Comme le dit le journaliste Ignacio Escolar [29] dans le livre La blogosphère espagnole, ce club “n’a pas duré longtemps. Des désaccords idéologiques et personnels entre les fondateurs ont mis fin au projet”.
Que fait quelqu’un comme Gaizka dans un lieu comme la Gauche communiste ? [30]
L’examen du curriculum vitae politique de Gaitzka montre clairement sa relation étroite avec le PSOE. Le PSOE, depuis qu’il a définitivement abandonné le camp prolétarien lors du Congrès extraordinaire d’avril 1921,[31] a un long passé au service de l’Etat capitaliste : sous la dictature de Primo de Rivera (1923-30), son syndicat, l’UGT, était le mouchard de la police trahissant de nombreux militants de la CNT et un ponte du conglomérat PSOE-UGT, Largo Caballero, fut conseiller du dictateur. En 1930, le PSOE tourna rapidement sa veste et se mit à la tête des forces qui, en 1931, établirent la Deuxième République, où il fut chef du gouvernement en coalition avec les Républicains de 1931 à 1933. Il est à noter qu’au cours de ces deux années, 1500 travailleurs ont été tués dans la répression des grèves et des tentatives insurrectionnelles. Plus tard, le PSOE fut l’axe du gouvernement du Front populaire qui dirigea l’effort de guerre, la militarisation et donna carte blanche à la meute stalinienne pour réprimer l’insurrection ouvrière de Barcelone en mai 1937. Avec le rétablissement de la démocratie en 1975, le PSOE a été l’épine dorsale de l’État, étant le parti qui a été à la tête du gouvernement le plus longtemps (1982-1996, 2004-2011 et depuis 2018). Les mesures les plus brutales contre les conditions de la classe ouvrière ont été imposées par les gouvernements du PSOE, soulignant les plans de reconversion des années 1980 qui ont impliqué la perte d’un million de postes de travail ou le programme de coupes sociales que le gouvernement du PSOE de Zapatero avait lancé et que le gouvernement PP de Rajoy allait ensuite poursuivre.
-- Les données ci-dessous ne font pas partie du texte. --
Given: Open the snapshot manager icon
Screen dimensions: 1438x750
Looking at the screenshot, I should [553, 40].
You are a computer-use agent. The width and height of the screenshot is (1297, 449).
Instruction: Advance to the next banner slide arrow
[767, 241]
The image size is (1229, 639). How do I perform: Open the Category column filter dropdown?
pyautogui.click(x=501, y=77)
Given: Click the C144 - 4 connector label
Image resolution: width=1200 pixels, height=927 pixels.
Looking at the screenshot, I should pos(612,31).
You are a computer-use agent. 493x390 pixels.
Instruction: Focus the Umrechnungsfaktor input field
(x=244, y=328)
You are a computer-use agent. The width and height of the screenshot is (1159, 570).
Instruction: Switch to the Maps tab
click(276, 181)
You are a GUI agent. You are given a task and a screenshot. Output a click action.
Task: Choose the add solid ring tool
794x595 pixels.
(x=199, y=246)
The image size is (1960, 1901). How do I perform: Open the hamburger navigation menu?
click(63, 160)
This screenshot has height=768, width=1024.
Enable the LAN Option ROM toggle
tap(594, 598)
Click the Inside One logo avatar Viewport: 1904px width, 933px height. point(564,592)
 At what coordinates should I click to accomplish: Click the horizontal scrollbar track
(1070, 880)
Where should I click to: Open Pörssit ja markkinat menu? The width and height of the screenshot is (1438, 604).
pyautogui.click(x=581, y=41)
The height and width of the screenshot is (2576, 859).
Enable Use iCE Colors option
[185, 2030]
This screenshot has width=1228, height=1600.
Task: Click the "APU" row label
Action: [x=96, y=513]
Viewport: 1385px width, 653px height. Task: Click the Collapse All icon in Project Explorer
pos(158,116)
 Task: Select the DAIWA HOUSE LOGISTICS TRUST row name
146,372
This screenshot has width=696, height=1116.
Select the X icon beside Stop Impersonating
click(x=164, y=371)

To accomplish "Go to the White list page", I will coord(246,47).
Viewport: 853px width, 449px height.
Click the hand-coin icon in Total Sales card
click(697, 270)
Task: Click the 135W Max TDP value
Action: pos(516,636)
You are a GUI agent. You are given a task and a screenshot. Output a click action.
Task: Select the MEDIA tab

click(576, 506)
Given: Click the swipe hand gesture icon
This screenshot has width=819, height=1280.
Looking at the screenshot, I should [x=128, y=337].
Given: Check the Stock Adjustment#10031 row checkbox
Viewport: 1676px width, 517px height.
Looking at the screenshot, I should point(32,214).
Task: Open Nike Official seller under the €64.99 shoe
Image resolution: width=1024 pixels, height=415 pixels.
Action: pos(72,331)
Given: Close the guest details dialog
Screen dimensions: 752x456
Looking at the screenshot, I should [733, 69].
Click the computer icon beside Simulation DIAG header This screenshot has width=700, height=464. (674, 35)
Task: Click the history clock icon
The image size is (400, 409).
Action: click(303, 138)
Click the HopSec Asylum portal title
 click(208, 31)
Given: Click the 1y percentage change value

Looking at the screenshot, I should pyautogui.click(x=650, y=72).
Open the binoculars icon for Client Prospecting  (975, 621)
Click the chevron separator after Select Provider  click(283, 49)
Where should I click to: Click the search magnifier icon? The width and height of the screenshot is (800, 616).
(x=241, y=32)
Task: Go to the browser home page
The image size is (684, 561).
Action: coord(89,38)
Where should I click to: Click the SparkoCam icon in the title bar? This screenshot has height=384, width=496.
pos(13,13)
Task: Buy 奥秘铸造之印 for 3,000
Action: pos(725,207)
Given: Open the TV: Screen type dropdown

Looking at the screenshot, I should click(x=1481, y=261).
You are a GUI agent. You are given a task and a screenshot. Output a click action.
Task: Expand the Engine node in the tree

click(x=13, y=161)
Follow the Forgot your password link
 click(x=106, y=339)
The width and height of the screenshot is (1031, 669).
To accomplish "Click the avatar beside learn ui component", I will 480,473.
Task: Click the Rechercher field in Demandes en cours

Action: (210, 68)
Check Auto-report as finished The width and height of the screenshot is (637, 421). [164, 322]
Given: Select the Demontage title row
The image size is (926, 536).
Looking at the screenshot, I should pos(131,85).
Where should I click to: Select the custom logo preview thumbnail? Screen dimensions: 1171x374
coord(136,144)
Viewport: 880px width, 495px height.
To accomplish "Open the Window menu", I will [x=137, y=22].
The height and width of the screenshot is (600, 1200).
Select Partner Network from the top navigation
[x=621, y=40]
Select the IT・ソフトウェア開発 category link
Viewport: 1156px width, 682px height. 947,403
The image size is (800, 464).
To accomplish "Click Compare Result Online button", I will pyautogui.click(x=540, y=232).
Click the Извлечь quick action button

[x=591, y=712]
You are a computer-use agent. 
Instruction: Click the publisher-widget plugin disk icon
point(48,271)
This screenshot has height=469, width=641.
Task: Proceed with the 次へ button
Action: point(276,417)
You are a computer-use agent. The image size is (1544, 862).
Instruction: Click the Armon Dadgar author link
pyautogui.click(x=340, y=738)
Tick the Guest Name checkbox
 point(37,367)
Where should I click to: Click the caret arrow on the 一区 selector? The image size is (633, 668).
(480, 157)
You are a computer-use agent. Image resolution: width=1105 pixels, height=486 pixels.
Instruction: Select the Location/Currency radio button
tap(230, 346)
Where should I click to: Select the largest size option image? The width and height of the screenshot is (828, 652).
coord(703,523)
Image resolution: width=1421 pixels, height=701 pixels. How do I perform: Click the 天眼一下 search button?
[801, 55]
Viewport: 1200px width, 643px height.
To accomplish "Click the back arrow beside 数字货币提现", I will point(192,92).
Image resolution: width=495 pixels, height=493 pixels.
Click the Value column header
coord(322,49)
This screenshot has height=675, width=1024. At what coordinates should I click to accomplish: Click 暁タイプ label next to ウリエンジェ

C’est avec ce bastion de l’Etat bourgeois que Gaizka a collaboré ; il ne s’agit pas du tout de relations avec des “éléments de base”, plus ou moins dupés, mais avec de hauts responsables du Parti, ni plus ni moins qu’avec Borrell qui vient d’être nommé responsable de la politique étrangère de la Commission européenne, avec Belloch qui était ministre de l’intérieur, avec Estrella qui était président de l’assemblée parlementaire de l’OTAN.
Dans le curriculum vitae de Gaizka, on ne trouve pas la moindre trace de conviction ferme dans les positions de la Gauche communiste, et pour être clairs, même pas qu’il ait des convictions politiques d’aucune sorte, puisqu’il n’a pas hésité à flirter pendant un moment avec le camp de la droite. Le “marxisme” de Gaizka appartiendrait plutôt au “groucho-marxisme” : souvenons-nous du célèbre comédien Groucho Marx lorsqu’il disait que “Voilà mes principes, s’ils ne vous plaisent pas, j’en ai d’autres dans ma poche”.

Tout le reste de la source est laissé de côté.